* _DIRECTIVE 1_
From the simple features page below, pull out the passage that begins at the words "Planar straight line" and ends after the words "of that relationship.", copying it word for word.

Simple features for R

#devtools::install_github("edzer/sfr")
library(sf)

## Linking to GEOS 3.5.0, GDAL 2.1.1

library(tibble)
x <- st_as_sf(tibble(a = 1:2, geom = st_sfc(list(st_multipolygon(list(list(p1, p2[rev(seq(nrow(p2))), ]))),  
                                                 st_multipolygon(list(list(p4)))))))
plot(x, col = c("grey", "firebrick"))

Spatial (legacy sp package)

library(sp)
spgdf <- as(x, "Spatial")
plot(spgdf, col = c("grey", "firebrick"))

Grammar of graphics

## fortify model
library(dplyr)
meta <- as_tibble(x %>% dplyr::select(-geom) %>% mutate(object_ = row_number()))
map <- spbabel::sptable(spgdf)
library(ggplot2)
ggcols <- ggplot2::scale_fill_manual(values = c("1" = "grey", "2"  = "firebrick")) 
ggplot(map %>% mutate(rn = row_number()) %>% inner_join(meta)) + aes(x = x_, y = y_, group = branch_, fill = factor(object_)) +
  ggcols + ggpolypath::geom_polypath() + geom_path()

## Joining, by = "object_"

Map table

This is a four-table decomposition of Spatial objects, a normalization of the fortify model.

library(spbabel)
mp <- map_table(spgdf)
ggcols <- ggplot2::scale_fill_manual(values = setNames(c("grey", "firebrick"), mp$o$object_))
gg <- ggplot(mp$o %>% inner_join(mp$b) %>% inner_join(mp$bXv) %>% inner_join(mp$v))

## Joining, by = "object_"

## Joining, by = "branch_"

## Joining, by = "vertex_"

gg + aes(x = x_, y = y_, group = branch_, fill = object_) + ggcols + ggpolypath::geom_polypath() + geom_path(lwd = 2)

Planar straight line graph

Here we identify all edges, i.e. line segments between a pair of coordinates, regardless of direction.

Note in the second plot we identify “nodes”, and that there are two segments that overlap between the neighbouring polygons. In Arc speak this is just one arc, but in simple features it is just a segment on one polygon path, and another segment on the other polygon path, without any explicit record or knowledge of that relationship.

p2seg <- function(x) as_tibble(rangl:::path2seg(x$vertex_))
BxE <- mp$bXv %>% split(.$branch_) %>% purrr::map(p2seg) %>% bind_rows(.id = "branch_") 
ggplot(BxE %>% inner_join(mp$v %>% rename(x = x_, y = y_), c("V1" = "vertex_")) %>% 
                            inner_join(mp$v, c("V2" = "vertex_"))) + 
  geom_segment(aes(x = x, y = y, xend = x_, yend = y_, colour = V1)) #+ guides(colour = FALSE)

uE <- mp$bXv %>% split(.$branch_) %>% purrr::map(p2seg) %>% bind_rows(.id = "branch_")%>% mutate(edge_ = row_number()) %>% 
   mutate(uu = paste(pmin(V1, V2), pmax(V1, V2), sep = "_")) %>% distinct(uu, .keep_all = TRUE)

* _DATA LISTING_
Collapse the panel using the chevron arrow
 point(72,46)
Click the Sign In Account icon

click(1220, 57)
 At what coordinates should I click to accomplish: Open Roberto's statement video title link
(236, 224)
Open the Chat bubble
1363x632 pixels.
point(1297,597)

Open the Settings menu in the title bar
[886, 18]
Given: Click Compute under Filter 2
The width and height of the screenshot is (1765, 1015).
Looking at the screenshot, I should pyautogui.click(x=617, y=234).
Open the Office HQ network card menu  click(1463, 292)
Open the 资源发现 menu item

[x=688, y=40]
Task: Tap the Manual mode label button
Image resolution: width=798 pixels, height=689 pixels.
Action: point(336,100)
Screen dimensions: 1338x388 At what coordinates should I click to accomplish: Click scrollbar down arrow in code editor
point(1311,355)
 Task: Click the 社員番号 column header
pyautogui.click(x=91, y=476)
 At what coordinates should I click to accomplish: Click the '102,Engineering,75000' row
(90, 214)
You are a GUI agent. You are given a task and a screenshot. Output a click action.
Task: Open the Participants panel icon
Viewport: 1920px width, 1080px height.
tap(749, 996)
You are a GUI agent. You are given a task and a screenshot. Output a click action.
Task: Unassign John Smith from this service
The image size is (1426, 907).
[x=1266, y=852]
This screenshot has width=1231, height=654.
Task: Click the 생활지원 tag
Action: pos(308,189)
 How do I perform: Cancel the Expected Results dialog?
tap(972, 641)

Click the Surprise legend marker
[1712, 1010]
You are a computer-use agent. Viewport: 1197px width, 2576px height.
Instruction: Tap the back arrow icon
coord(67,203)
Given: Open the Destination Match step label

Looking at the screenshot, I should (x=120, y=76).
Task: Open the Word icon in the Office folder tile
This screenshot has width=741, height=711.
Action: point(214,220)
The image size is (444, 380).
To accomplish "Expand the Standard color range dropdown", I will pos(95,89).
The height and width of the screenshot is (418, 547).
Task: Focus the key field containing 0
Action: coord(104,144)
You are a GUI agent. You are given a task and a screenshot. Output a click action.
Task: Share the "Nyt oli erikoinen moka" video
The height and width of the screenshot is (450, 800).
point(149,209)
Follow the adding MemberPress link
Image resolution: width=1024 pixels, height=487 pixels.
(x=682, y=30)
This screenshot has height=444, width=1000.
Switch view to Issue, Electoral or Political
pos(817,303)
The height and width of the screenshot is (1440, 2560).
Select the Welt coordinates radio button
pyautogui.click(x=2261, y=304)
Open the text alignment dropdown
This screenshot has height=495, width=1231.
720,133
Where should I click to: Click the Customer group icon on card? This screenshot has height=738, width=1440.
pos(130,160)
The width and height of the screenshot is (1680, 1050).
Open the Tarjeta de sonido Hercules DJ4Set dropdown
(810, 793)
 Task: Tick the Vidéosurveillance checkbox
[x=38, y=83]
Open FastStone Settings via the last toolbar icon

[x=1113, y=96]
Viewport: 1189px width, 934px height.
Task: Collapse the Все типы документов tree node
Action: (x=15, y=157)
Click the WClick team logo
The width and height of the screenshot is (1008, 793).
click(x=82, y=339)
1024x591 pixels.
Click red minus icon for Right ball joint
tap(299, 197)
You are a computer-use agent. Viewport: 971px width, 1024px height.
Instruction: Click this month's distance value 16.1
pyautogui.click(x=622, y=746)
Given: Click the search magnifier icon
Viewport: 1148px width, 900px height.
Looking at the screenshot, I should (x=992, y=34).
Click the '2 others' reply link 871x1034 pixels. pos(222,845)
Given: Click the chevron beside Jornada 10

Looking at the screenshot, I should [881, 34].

* _DIRECTIVE 2_
Lay out the rows above as a numbered list, starting with the first row and ending after the line that contains "tap(972, 641)". Leave out blank lines.

* _OUTPUT 1_
Planar straight line graph

Here we identify all edges, i.e. line segments between a pair of coordinates, regardless of direction.

Note in the second plot we identify “nodes”, and that there are two segments that overlap between the neighbouring polygons. In Arc speak this is just one arc, but in simple features it is just a segment on one polygon path, and another segment on the other polygon path, without any explicit record or knowledge of that relationship.

* _OUTPUT 2_
1. Collapse the panel using the chevron arrow
2.  point(72,46)
3. Click the Sign In Account icon
4. click(1220, 57)
5.  At what coordinates should I click to accomplish: Open Roberto's statement video title link
6. (236, 224)
7. Open the Chat bubble
8. 1363x632 pixels.
9. point(1297,597)
10. Open the Settings menu in the title bar
11. [886, 18]
12. Given: Click Compute under Filter 2
13. The width and height of the screenshot is (1765, 1015).
14. Looking at the screenshot, I should pyautogui.click(x=617, y=234).
15. Open the Office HQ network card menu  click(1463, 292)
16. Open the 资源发现 menu item
17. [x=688, y=40]
18. Task: Tap the Manual mode label button
19. Image resolution: width=798 pixels, height=689 pixels.
20. Action: point(336,100)
21. Screen dimensions: 1338x388 At what coordinates should I click to accomplish: Click scrollbar down arrow in code editor
22. point(1311,355)
23.  Task: Click the 社員番号 column header
24. pyautogui.click(x=91, y=476)
25.  At what coordinates should I click to accomplish: Click the '102,Engineering,75000' row
26. (90, 214)
27. You are a GUI agent. You are given a task and a screenshot. Output a click action.
28. Task: Open the Participants panel icon
29. Viewport: 1920px width, 1080px height.
30. tap(749, 996)
31. You are a GUI agent. You are given a task and a screenshot. Output a click action.
32. Task: Unassign John Smith from this service
33. The image size is (1426, 907).
34. [x=1266, y=852]
35. This screenshot has width=1231, height=654.
36. Task: Click the 생활지원 tag
37. Action: pos(308,189)
38.  How do I perform: Cancel the Expected Results dialog?
39. tap(972, 641)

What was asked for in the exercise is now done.